What Expedited Discovery Means Here

Expedited discovery is a court order requiring a defendant to produce documents and answer questions on an accelerated schedule, bypassing the months-long standard timeline that ordinary civil litigation allows. The practical implication for Neugebauer is meaningful: Fermi will be required to disclose materials related to the bylaw amendment sooner rather than later, narrowing the board's room to stall while its governance maneuver remains in effect.

The 70% Supermajority: Why the Threshold Is the Fight

A supermajority voting requirement raises the bar for a corporate action above a simple majority. Fermi's Bylaw Amendment specifically sets that bar at 70% approval before the board can be expanded. Such provisions are typically contested on the grounds that they entrench incumbent directors — when the threshold for a shareholder-driven board change is set high enough, a minority of shareholders loyal to current management can block any restructuring effort. That is precisely the shareholder accountability question at the center of Neugebauer's case.

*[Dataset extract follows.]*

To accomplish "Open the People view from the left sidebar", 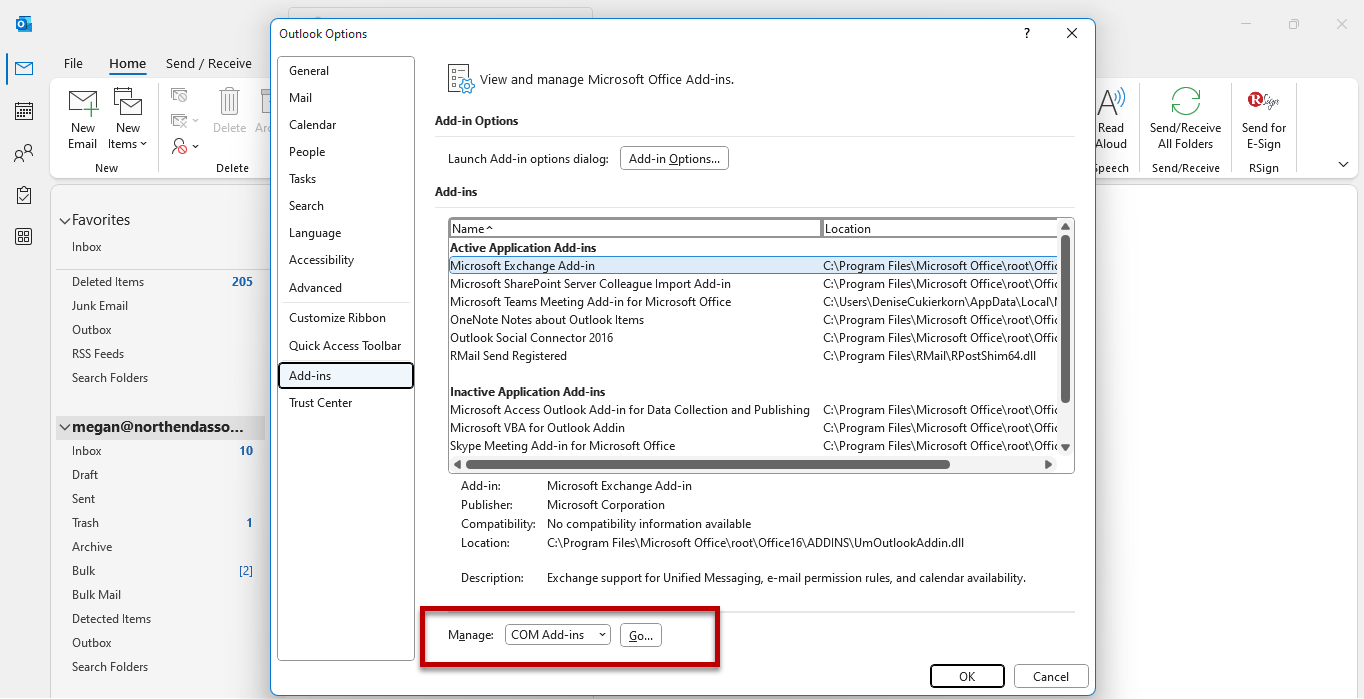I will pyautogui.click(x=23, y=151).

Fermi's Pivot from Federal to State Court

The Fermi Board's decision to initiate this lawsuit followed a loss in federal court. Rather than accepting that result, the board pivoted to the Texas Business Court — a specialized venue designed to handle complex commercial disputes — in an apparent effort to neutralize Neugebauer's shareholder challenge through a different judicial forum. The Texas Business Court's decision to grant expedited discovery suggests that strategy has not produced the delay the board may have sought.

The discovery order means Fermi's internal record on the 70% supermajority amendment will face earlier scrutiny than the board's litigation posture might have anticipated.